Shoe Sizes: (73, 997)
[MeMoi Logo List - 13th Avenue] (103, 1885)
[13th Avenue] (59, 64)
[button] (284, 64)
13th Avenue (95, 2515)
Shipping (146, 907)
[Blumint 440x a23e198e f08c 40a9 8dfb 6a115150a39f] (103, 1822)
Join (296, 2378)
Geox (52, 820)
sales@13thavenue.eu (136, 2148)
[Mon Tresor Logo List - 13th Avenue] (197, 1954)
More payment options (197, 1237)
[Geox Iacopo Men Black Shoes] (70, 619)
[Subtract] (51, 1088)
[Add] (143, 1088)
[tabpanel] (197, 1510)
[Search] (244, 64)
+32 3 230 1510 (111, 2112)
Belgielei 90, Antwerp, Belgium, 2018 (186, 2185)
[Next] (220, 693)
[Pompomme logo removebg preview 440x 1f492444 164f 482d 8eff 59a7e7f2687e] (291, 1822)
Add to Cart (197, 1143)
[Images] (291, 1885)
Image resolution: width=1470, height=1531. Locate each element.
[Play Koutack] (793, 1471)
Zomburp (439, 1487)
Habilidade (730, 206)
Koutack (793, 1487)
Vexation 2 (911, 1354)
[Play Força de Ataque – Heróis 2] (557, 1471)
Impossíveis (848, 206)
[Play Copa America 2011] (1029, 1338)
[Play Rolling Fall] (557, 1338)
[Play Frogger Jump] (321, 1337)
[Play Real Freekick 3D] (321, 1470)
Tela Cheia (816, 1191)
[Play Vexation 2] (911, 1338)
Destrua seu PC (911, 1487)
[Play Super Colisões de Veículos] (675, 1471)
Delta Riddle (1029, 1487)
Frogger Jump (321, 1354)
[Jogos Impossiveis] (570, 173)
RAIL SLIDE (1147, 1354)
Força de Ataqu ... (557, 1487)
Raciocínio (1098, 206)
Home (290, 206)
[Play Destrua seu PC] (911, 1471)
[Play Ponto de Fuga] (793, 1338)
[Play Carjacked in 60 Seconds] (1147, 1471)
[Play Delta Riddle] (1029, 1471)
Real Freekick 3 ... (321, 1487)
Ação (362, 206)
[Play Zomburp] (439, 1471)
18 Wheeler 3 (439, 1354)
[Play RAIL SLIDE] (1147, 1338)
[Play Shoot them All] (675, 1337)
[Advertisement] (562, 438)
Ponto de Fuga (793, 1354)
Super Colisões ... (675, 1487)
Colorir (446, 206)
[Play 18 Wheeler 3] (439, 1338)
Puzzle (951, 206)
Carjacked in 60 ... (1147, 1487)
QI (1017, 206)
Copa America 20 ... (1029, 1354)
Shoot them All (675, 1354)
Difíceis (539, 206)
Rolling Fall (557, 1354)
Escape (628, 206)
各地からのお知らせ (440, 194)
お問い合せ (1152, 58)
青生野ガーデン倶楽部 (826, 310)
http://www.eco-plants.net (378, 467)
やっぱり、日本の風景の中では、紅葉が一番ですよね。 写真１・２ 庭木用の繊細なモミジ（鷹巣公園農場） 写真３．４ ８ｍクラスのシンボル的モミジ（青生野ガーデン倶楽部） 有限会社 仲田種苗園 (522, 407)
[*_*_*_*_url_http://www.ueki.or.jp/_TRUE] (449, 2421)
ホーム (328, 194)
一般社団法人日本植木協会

◆ ◆ ◆ ◆ ◆

→ Task goal:
Please print the records above exactly from their first line. End with the line containing "1510 (111, 2112)", and include it.

→ Solution:
Shoe Sizes: (73, 997)
[MeMoi Logo List - 13th Avenue] (103, 1885)
[13th Avenue] (59, 64)
[button] (284, 64)
13th Avenue (95, 2515)
Shipping (146, 907)
[Blumint 440x a23e198e f08c 40a9 8dfb 6a115150a39f] (103, 1822)
Join (296, 2378)
Geox (52, 820)
sales@13thavenue.eu (136, 2148)
[Mon Tresor Logo List - 13th Avenue] (197, 1954)
More payment options (197, 1237)
[Geox Iacopo Men Black Shoes] (70, 619)
[Subtract] (51, 1088)
[Add] (143, 1088)
[tabpanel] (197, 1510)
[Search] (244, 64)
+32 3 230 1510 (111, 2112)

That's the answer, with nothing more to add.